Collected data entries

* * *

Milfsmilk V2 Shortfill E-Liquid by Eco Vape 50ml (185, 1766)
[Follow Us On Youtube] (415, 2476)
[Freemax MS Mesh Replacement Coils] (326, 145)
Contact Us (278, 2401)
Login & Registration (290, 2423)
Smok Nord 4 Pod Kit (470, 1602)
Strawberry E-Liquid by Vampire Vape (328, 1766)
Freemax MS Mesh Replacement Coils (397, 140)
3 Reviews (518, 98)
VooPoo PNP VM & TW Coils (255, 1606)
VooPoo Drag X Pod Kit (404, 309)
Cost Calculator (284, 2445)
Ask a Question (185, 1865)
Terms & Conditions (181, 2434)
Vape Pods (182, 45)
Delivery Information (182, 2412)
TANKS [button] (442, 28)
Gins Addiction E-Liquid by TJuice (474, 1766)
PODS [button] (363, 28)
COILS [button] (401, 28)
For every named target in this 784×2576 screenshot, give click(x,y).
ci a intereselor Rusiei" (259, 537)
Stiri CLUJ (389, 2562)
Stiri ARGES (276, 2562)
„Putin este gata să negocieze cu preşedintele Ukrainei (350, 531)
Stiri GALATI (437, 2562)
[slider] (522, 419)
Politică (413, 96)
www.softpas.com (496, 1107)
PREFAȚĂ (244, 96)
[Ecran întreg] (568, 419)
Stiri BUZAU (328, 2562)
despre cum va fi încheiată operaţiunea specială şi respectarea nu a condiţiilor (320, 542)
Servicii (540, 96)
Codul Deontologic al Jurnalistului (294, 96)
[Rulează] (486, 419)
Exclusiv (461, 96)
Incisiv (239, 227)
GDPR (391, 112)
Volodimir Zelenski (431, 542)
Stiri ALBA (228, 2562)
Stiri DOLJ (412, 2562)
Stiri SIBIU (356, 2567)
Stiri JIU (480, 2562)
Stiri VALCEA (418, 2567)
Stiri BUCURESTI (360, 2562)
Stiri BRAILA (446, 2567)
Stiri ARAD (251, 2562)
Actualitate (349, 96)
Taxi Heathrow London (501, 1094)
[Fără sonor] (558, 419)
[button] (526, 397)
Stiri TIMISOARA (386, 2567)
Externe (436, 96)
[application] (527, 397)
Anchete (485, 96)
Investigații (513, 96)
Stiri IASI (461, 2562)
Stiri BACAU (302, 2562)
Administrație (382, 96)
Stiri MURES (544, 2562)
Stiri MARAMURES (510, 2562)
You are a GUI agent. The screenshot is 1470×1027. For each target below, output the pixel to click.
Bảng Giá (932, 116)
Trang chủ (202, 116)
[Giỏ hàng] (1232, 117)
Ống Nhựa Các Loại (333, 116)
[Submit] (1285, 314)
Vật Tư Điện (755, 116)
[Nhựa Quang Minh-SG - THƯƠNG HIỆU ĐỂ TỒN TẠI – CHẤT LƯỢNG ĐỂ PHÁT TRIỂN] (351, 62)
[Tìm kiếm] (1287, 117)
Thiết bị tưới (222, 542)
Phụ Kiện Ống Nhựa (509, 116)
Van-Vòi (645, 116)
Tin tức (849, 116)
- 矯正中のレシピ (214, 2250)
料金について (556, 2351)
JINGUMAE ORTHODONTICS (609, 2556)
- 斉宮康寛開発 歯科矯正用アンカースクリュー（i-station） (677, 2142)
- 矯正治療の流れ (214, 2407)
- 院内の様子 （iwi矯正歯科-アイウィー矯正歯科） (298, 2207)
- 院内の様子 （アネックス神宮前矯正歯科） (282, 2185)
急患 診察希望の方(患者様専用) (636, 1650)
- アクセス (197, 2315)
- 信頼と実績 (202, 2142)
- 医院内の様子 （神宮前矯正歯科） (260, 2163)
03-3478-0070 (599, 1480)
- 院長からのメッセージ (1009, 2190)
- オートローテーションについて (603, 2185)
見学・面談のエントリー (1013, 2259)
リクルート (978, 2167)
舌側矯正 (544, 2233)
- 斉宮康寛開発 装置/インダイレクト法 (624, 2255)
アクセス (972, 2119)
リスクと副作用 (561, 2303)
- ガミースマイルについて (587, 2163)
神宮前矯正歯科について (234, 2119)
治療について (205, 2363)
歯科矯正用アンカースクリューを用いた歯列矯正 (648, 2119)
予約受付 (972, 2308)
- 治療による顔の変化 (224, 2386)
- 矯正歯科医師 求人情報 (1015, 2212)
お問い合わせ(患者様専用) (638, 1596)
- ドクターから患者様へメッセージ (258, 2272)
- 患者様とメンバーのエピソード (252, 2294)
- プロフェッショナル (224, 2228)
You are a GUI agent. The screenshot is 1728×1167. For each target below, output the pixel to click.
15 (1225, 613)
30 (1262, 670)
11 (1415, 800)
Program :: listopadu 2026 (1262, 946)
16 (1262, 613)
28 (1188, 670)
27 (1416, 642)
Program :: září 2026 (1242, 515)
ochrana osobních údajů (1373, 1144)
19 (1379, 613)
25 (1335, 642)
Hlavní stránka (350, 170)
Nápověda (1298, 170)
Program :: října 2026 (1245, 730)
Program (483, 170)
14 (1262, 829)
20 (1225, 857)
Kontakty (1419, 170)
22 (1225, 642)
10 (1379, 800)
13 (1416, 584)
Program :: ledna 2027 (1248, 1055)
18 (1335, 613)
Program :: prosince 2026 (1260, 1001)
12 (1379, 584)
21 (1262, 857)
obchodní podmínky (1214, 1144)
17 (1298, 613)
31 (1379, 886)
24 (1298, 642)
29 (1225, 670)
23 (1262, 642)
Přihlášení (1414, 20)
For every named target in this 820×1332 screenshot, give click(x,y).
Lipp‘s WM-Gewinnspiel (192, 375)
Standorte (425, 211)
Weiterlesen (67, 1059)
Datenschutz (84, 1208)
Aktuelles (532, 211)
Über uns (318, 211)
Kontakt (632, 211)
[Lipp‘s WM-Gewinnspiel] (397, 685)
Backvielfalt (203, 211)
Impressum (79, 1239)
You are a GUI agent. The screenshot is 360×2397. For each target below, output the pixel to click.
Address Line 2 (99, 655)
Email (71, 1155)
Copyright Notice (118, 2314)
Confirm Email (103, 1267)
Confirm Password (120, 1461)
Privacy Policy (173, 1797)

* * *

__The task__
Every line in the data that holds the string "screenshot" should be returned.

__Written solution__
For every named target in this 784×2576 screenshot, give click(x,y).
You are a GUI agent. The screenshot is 1470×1027. For each target below, output the pixel to click.
You are a GUI agent. The screenshot is 1728×1167. For each target below, output the pixel to click.
For every named target in this 820×1332 screenshot, give click(x,y).
You are a GUI agent. The screenshot is 360×2397. For each target below, output the pixel to click.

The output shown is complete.